Jamais pude admitir que pudesse conciliar a fé com uma posição
reacionária.
Folha - O fim do comunismo é definitivo?
Freire - O fim do comunismo no Leste europeu representa uma queda
necessária, na minha opinião. Mas é a queda não do socialismo, do
sonho, da utopia socialista. É a queda da moldura autoritária,
reacionária, discricionária, stalinista, dentro da qual se pôs o
socialismo.
Entre o socialismo e o capitalismo, a diferença fundamental é que o
capitalismo tem uma moldura democrático-burguesa. O que presta no
capitalismo, no meu entender, não é ele. Para mim, ele é uma
malvadez em si mesma. Se se pensa na excelência do capitalismo no
Brasil, eu me pergunto: que excelência é esta que produz 33 milhões
de famintos?
O que o capitalismo tem de bom é apenas a moldura democrática. Um
dos maiores erros históricos das esquerdas que se fanatizaram foi
antagonizar socialismo e democracia.
Por isso, a queda do muro de Berlim é uma espécie de hino à
liberdade, muito mais do que um retorno ao capitalismo. A utopia
socialista talvez nunca tenha tido uma oportunidade tão bacana
quanto hoje, historicamente, para crescer.
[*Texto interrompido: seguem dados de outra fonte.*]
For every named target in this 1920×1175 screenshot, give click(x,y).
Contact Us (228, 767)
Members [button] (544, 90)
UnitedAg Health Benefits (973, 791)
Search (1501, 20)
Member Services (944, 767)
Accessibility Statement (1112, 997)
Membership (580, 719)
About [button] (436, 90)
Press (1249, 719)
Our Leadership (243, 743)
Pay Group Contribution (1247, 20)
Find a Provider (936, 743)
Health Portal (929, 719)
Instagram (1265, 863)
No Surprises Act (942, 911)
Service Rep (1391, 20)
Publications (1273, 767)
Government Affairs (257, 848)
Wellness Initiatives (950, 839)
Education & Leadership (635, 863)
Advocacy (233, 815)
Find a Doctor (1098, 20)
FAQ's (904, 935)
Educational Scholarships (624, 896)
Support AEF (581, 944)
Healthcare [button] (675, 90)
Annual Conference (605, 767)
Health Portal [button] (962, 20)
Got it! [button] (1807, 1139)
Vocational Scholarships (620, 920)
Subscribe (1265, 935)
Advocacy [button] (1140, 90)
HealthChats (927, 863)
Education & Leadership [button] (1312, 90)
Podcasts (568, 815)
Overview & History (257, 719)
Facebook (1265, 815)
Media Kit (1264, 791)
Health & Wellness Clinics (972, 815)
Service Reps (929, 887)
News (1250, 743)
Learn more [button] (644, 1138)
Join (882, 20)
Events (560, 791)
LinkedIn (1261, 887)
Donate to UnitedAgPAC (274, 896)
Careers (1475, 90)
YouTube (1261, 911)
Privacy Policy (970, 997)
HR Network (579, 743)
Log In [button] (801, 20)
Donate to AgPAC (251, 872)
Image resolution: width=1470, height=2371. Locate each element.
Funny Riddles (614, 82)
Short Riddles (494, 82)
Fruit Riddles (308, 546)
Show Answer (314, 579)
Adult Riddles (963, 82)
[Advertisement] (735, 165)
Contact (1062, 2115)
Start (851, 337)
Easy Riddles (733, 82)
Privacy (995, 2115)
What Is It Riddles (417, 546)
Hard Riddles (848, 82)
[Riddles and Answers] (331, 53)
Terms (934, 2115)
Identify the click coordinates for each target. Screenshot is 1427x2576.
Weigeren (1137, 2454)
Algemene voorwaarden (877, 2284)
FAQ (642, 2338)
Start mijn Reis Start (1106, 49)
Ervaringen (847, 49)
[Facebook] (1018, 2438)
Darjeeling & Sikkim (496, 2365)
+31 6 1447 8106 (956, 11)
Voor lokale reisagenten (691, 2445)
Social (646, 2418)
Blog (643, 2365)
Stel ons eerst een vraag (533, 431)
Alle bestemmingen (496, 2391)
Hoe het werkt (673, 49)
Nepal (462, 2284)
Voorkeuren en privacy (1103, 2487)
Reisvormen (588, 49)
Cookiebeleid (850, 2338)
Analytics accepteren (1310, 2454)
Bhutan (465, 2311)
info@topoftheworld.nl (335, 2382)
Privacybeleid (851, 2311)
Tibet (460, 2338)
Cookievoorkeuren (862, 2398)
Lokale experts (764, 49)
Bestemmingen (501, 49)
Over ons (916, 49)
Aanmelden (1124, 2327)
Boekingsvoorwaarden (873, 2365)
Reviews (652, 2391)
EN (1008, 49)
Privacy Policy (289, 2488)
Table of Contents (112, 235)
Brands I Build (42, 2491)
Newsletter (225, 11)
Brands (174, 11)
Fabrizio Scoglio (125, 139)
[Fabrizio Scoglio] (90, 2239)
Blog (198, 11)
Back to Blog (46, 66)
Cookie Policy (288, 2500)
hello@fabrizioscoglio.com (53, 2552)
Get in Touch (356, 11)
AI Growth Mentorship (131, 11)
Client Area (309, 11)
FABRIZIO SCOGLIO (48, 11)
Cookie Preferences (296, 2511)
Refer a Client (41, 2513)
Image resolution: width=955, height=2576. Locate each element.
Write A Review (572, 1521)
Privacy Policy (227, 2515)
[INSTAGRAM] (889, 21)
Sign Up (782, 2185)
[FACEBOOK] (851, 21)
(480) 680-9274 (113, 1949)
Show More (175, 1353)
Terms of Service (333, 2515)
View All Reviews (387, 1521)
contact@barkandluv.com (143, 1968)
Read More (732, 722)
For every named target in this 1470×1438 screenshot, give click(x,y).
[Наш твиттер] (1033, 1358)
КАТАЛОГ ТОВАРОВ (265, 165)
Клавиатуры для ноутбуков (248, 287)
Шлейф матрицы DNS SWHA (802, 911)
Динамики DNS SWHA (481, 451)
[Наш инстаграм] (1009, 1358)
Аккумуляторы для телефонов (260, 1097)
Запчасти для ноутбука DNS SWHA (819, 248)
Porque, de agora em diante, o capitalismo já não pode dizer que a
culpa de seus males é do comunismo. Ele tem que assumir a sua
responsabilidade.
Folha - Como foi sua experiência de secretário da Educação da
prefeitura de São Paulo na gestão de Luiza Erundina? Dizem que o sr.
não conseguiu imprimir sua marca pessoal naquela administração.
Freire - Qual nada. Eu diria até que a gente não tem que imprimir
marca pessoal coisíssima nenhuma. As marcas pessoais são sociais.
Mas há sempre uma dimensão pessoal a ficar, e esta ficou. Nossa
gestão fez um trabalho de colegiado, e isso é bem Paulo Freire. Fui
possivelmente o secretário que menos poder teve, porque
descentralizei totalmente a administração.